The 2003 WPA World Nine-ball Championship was the 14th edition of the WPA World Championship for 9-Ball Pool. It took place from July 12 to 20, 2003 in Cardiff, Wales .

Thorsten Hohmann won the event 17–10 victory in the final against Filipino Alex Pagulayan. Defending champion Earl Strickland was eliminated in the semi-final against Hohmann.

Tournament format 
The event featured 128 participating players which were divided into 16 groups, in which they competed in round robin mode against each other. The top four players in each group qualified for a knockout round from the stage of the last 64.

Controversy
The event saw reigning champion Earl Strickland play 6-time world Snooker champion Steve Davis in the last 16. Before the match, held in Cardiff, during a press conference, Strickland commented that he knew that the fans were being disrespectful towards him, and favouring Davis. During the match, Strickland referred to a crowd member as an "asshole", and began to talk during Davis' shots, against the rules.

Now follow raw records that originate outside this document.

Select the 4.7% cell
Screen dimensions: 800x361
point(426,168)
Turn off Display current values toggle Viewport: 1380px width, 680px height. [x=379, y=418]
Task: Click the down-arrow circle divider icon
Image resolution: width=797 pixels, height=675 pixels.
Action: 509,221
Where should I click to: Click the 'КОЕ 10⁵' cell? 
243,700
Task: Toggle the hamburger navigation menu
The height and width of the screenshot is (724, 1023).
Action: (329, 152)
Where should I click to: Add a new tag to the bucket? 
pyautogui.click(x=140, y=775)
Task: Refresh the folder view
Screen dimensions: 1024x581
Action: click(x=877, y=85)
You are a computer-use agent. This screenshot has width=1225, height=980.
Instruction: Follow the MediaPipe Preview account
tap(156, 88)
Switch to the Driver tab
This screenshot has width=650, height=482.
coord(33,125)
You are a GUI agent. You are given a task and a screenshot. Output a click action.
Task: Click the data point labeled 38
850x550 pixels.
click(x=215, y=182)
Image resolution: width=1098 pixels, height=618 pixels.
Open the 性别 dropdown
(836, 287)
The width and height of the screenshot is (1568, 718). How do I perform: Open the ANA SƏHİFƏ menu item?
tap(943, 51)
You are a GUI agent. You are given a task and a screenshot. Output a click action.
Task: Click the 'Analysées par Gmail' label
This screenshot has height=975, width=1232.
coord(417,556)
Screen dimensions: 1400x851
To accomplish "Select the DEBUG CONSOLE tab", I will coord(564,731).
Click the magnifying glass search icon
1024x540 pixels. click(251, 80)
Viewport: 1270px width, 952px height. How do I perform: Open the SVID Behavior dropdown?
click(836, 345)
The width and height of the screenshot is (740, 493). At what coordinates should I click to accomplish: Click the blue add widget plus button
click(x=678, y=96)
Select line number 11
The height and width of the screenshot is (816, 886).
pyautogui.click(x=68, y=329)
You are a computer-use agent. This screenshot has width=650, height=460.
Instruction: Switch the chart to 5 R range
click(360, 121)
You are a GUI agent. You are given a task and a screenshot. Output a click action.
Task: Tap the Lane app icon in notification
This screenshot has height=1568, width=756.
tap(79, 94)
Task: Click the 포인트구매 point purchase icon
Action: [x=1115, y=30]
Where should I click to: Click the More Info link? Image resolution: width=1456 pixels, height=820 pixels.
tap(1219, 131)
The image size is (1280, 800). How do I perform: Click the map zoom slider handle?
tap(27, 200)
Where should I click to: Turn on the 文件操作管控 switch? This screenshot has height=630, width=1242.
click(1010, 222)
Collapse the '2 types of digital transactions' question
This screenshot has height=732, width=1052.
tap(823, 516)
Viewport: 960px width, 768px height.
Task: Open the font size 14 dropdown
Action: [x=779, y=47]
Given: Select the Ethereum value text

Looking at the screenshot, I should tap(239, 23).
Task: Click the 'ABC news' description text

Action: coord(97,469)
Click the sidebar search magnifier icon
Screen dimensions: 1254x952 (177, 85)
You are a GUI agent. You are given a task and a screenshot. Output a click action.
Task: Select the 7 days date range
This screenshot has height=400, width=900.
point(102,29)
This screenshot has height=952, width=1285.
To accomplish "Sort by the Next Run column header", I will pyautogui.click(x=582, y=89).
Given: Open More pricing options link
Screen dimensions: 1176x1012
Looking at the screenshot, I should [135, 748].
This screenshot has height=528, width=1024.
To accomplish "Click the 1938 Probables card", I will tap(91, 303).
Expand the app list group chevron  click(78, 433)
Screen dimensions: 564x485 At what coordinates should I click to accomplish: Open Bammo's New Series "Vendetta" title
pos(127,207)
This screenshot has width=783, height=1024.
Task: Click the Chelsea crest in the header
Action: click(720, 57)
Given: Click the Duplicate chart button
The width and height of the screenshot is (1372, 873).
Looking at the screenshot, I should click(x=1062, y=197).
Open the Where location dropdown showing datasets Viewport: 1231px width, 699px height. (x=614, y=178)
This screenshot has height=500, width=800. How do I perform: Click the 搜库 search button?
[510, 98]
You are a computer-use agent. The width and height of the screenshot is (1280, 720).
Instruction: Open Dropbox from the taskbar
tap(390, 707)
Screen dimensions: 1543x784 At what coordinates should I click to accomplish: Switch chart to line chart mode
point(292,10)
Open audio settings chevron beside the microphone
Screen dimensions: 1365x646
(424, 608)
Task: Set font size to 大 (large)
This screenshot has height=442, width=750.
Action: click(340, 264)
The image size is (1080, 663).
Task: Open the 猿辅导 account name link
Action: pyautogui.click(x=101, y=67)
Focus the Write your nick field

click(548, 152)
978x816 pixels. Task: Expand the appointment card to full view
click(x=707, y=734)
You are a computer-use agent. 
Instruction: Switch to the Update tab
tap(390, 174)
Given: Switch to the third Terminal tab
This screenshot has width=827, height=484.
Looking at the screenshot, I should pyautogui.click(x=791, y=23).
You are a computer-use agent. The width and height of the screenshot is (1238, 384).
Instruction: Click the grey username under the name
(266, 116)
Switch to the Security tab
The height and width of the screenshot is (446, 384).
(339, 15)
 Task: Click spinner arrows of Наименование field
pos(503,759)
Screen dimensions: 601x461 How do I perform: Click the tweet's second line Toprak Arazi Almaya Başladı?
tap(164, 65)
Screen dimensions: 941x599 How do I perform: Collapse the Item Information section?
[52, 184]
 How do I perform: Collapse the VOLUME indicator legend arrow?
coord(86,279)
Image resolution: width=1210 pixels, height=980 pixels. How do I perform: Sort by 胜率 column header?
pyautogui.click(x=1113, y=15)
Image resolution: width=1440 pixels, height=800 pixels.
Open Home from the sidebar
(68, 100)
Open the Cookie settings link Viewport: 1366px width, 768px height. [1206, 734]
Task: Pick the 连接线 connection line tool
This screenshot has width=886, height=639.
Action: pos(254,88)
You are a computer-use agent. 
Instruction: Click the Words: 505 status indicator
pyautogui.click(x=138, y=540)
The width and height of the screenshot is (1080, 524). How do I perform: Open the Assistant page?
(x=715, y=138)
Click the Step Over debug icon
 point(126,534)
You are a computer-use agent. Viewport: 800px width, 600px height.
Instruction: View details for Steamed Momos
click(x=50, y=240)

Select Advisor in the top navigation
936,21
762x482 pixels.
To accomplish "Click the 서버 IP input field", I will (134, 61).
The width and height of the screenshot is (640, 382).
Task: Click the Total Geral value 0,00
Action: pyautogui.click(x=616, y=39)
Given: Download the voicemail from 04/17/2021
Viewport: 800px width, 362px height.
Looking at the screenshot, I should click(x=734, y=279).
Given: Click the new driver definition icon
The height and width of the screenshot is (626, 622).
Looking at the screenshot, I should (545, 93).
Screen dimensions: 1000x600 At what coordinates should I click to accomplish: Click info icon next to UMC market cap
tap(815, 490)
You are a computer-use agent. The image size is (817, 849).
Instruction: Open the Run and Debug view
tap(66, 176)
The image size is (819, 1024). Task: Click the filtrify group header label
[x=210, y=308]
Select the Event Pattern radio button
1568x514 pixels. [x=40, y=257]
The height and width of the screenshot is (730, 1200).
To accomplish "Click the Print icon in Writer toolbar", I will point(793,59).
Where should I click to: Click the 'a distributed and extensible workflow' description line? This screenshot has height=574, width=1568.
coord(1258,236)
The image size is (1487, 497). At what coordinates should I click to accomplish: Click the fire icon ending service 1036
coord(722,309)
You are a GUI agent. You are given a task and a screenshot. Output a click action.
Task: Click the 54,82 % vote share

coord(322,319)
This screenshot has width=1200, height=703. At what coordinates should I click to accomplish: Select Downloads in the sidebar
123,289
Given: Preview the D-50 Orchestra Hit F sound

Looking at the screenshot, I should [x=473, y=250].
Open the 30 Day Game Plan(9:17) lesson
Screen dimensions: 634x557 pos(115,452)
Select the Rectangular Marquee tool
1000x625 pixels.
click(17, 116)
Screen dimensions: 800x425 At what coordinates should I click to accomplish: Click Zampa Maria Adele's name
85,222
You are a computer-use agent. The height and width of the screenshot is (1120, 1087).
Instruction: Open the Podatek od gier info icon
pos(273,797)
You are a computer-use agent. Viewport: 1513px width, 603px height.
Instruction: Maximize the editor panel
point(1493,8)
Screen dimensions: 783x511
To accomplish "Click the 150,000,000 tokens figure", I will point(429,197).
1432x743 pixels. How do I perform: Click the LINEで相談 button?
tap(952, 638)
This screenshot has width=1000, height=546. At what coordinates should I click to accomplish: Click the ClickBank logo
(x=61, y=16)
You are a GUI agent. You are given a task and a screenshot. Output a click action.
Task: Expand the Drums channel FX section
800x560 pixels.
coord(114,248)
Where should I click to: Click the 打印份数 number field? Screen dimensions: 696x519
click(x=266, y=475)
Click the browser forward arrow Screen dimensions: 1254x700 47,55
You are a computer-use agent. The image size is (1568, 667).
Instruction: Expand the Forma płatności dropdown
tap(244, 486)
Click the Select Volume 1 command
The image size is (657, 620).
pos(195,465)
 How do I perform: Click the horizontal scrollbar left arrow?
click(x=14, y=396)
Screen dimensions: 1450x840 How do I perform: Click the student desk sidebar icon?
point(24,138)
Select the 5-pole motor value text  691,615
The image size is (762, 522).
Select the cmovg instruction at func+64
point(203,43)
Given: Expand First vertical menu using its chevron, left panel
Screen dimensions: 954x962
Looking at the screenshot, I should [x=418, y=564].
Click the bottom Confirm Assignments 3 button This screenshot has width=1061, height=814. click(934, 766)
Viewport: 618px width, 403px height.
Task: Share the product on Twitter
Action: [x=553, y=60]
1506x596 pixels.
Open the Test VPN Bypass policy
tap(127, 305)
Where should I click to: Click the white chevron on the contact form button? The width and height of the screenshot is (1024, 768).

Referee Michaela Tabb warned Strickland, to which he replied that Tabb should "shut up". Davis would use his entitled comfort break shortly before the next frame, despite already being down on the shot to break. Davis would later suggest this was used as gamesmanship.

During the break, Strickland put his fingers in his ears to block out the crowd's support for Davis. With the match at 10 racks to 9, in favour of Strickland, he missed a long 6 ball. Using the rest, Davis would miss an "easy" shot (according to Strickland), from where Strickland would leap out of his seat, and exclaim that Davis had "dogged it." Strickland's tirade against Davis, the crowd, and the rules of the event, continued through the main part of a post-match interview, before visibly calming and apologizing for his behaviour. After admitting regret over his reactions during the encounter with Davis, Strickland entered the arena for his next match carrying a bunch of flowers which he gave to Tabb by way of an apology, and proceeded to play in a much calmer manner for the remainder of the event.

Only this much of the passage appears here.